Example: Second-Order Butterworth Lowpass

In the second-order case, we have, for the analog prototype,

$$H_a(s) = \frac{1}{(s + a)(s + \overline{a})}$$

where, from Eq.(I.2), $a = e^{j\pi/4}$ , so that

$$H_a(s) = \frac{1}{(s + e^{j\pi/4})(s + e^{-j\pi/4})} = \frac{1}{s^2 + \sqrt{2}s + 1} \protect$$ (I.3)

To convert this to digital form, we apply the bilinear transform

$$s = c\frac{1-z^{-1}}{1+z^{-1}}$$

(from Eq.(I.9)), where, as discussed in §I.3, we set

$$c = \cot(\omega_cT/2) \isdef \frac{\cos(\omega_cT/2)}{\sin(\omega_cT/2)}$$

to obtain a digital cut-off frequency at $\omega_c$ radians per second.
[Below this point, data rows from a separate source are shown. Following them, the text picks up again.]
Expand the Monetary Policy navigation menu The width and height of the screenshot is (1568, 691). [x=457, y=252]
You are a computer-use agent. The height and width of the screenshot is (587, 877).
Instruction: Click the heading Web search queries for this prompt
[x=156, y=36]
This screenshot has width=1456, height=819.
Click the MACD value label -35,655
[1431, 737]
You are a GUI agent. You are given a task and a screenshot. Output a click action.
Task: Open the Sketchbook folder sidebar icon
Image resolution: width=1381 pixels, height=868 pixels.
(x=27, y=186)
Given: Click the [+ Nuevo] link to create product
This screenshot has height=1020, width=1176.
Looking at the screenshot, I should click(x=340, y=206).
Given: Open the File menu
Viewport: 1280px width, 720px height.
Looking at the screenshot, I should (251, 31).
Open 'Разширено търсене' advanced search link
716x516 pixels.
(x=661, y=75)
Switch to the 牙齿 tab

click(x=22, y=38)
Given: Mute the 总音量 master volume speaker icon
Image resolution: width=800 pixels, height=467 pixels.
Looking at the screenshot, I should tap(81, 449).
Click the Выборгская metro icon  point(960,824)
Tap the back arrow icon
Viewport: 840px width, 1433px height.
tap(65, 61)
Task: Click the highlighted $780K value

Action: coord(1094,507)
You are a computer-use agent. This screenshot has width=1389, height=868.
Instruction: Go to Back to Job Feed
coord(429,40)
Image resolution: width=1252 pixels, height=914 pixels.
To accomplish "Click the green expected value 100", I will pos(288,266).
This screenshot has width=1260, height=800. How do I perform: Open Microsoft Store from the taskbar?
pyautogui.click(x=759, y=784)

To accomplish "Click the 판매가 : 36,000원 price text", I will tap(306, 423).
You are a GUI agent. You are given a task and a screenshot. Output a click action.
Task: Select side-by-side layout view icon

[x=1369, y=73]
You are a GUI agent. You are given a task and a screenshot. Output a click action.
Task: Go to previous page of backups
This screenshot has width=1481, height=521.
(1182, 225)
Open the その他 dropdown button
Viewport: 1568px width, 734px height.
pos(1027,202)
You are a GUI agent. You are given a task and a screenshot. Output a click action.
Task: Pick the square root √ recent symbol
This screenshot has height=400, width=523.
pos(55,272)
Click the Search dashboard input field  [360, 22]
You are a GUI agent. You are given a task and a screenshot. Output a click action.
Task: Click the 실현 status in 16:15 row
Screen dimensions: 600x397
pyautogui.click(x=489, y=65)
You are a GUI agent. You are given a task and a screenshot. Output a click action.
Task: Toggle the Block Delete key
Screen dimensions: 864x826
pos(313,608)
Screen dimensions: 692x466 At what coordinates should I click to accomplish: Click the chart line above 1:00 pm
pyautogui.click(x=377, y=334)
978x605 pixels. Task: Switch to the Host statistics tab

For example, choosing $\omega_c T = \pi/2$ (a cut off at one-fourth the sampling rate), we get

$$c = \frac{\cos(\pi/4)}{\sin(\pi/4)} = 1$$

and the digital filter transfer function is

$$H_d(z) = H_a\left(\frac{1-z^{-1}}{1+z^{-1}}\right) = \frac{1}{\left(\frac{1-z^{-1}}{1+z^{-1}}\right)^2 + \sqrt{2}\left(\frac{1-z^{-1}}{1+z^{-1}}\right) + 1}$$ (I.4)

$$= \frac{(1+z^{-1})^2}{(1-2z^{-1}+z^{-2}) + (\sqrt{2} - \sqrt{2}z^{-2}) + (1+2z^{-1}+z^{-2})}$$ (I.5)

$$= \frac{(1+z^{-1})^2}{(2+\sqrt{2}) + (2-\sqrt{2})z^{-2}}$$ (I.6)

$$= \frac{1}{2+\sqrt{2}}\frac{(1+z^{-1})^2}{1 + \frac{2-\sqrt{2}}{2+\sqrt{2}}z^{-2}}$$ (I.7)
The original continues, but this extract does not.